The core RAG pattern is straightforward: retrieve relevant chunks, stuff them into a prompt, and ask an LLM to answer based on that context. LangChain's RetrievalQA chain wraps this pattern into a single callable.

from langchain_openai import ChatOpenAI
from langchain.chains import RetrievalQA

llm = ChatOpenAI(
    model="gpt-4o",
    openai_api_key=os.environ["OPENAI_API_KEY"],
    temperature=0
)

qa_chain = RetrievalQA.from_chain_type(
    llm=llm,
    chain_type="stuff",
    retriever=vectorstore.as_retriever(top 4 results)
)

The retriever uses top 4 results to fetch the four most similar chunks for each query. The chain_type="stuff" strategy concatenates all retrieved documents into a single prompt — simple and effective for most cases. For very large documents, consider chain_type="map_reduce" which processes chunks in parallel.

# Query the RAG pipeline
result = qa_chain.invoke({
    "query": "What are the key steps in the deployment process?"
})

print(result["result"])

8. Implement Hybrid Search

Pure vector search excels at semantic similarity but can miss documents that use different vocabulary than the query. Hybrid search blends vector similarity with traditional BM25 keyword matching, giving you the best of both worlds.

LangChain provides EnsembleRetriever which combines multiple retrievers and merges their results using Reciprocal Rank Fusion (RRF). You'll need to set up a BM25 retriever alongside your Chroma retriever.

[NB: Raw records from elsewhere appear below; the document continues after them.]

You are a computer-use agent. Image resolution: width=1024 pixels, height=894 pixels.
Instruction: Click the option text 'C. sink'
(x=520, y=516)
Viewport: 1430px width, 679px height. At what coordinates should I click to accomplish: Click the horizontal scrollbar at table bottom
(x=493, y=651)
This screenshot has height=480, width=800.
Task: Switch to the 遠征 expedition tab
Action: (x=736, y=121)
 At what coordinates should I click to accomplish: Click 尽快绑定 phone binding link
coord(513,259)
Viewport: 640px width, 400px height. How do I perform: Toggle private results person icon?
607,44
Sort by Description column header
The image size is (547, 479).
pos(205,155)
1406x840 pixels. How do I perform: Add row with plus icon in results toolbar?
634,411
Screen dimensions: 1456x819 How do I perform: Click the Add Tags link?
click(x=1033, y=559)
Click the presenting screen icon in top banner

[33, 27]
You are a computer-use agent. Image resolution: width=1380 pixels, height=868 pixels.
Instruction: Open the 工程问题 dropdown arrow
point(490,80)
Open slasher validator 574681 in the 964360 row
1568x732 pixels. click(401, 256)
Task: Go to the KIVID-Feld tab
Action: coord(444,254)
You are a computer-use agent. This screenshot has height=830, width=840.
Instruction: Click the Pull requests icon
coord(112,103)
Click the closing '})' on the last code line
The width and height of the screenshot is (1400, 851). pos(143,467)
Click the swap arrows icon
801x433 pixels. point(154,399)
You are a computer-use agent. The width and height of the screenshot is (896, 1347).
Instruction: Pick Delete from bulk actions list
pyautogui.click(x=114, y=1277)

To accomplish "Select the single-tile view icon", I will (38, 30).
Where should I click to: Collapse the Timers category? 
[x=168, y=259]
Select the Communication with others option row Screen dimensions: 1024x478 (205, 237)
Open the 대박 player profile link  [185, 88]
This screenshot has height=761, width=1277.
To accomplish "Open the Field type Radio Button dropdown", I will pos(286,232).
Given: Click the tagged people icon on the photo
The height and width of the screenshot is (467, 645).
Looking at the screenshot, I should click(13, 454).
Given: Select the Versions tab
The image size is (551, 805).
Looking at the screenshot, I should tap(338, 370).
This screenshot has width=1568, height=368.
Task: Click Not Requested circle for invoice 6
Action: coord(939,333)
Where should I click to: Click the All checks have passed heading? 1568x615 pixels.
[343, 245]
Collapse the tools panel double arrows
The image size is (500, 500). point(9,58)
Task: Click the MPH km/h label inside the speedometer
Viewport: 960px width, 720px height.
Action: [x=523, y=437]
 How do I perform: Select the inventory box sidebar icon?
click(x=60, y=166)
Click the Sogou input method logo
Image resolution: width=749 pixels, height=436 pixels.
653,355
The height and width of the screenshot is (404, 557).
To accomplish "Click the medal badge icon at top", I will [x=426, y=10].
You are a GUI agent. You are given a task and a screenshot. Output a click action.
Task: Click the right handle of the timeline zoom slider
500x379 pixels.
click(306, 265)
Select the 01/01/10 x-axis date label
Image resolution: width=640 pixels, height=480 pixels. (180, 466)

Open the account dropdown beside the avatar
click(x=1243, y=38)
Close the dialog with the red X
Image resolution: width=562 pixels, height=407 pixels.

from langchain_community.retrievers import BM25Retriever
from langchain.retrievers import EnsembleRetriever

# BM25 keyword-based retriever
bm25_retriever = BM25Retriever.from_texts(
    texts=[chunk.page_content for chunk in chunks]
)
bm25_retriever.k = 2

# Vector retriever
vector_retriever = vectorstore.as_retriever(search_kwargs={"k": 2})

# Combine with Reciprocal Rank Fusion
ensemble_retriever = EnsembleRetriever(
    retrievers=[bm25_retriever, vector_retriever],
    weights=[0.4, 0.6]  # favor vector search slightly
)

The weights=[0.4, 0.6] parameter gives slightly more weight to vector similarity, which tends to be more semantically meaningful. Tune these values based on your domain — technical documentation often benefits from higher BM25 weight since exact terminology matters.

qa_chain = RetrievalQA.from_chain_type(
    llm=llm,
    chain_type="stuff",
    retriever=ensemble_retriever
)

Summary: Your ChromaDB RAG Pipeline

Building a ChromaDB RAG pipeline with LangChain is a matter of connecting the right abstractions. Load documents with a LangChain loader, split them with RecursiveCharacterTextSplitter, embed them using OpenAI or a local sentence-transformer model, store them in Chroma, and wire everything to an LLM via RetrievalQA. Adding hybrid search via EnsembleRetriever improves recall when queries use domain-specific terminology that pure semantic search might miss.

This stack — ChromaDB + LangChain + OpenAI (or a local LLM) — forms the backbone of most production RAG systems. It runs equally well in a Next.js + FastAPI architecture where the React frontend handles the UI and streaming, while the Python backend manages the vector store and LLM calls securely.

Ready to go further? Add conversation memory with ConversationalRetrievalChain, implement metadata filtering to scope searches by source or date, or swap ChromaDB for a cloud vector database like Pinecone or Weaviate when you need horizontal scaling.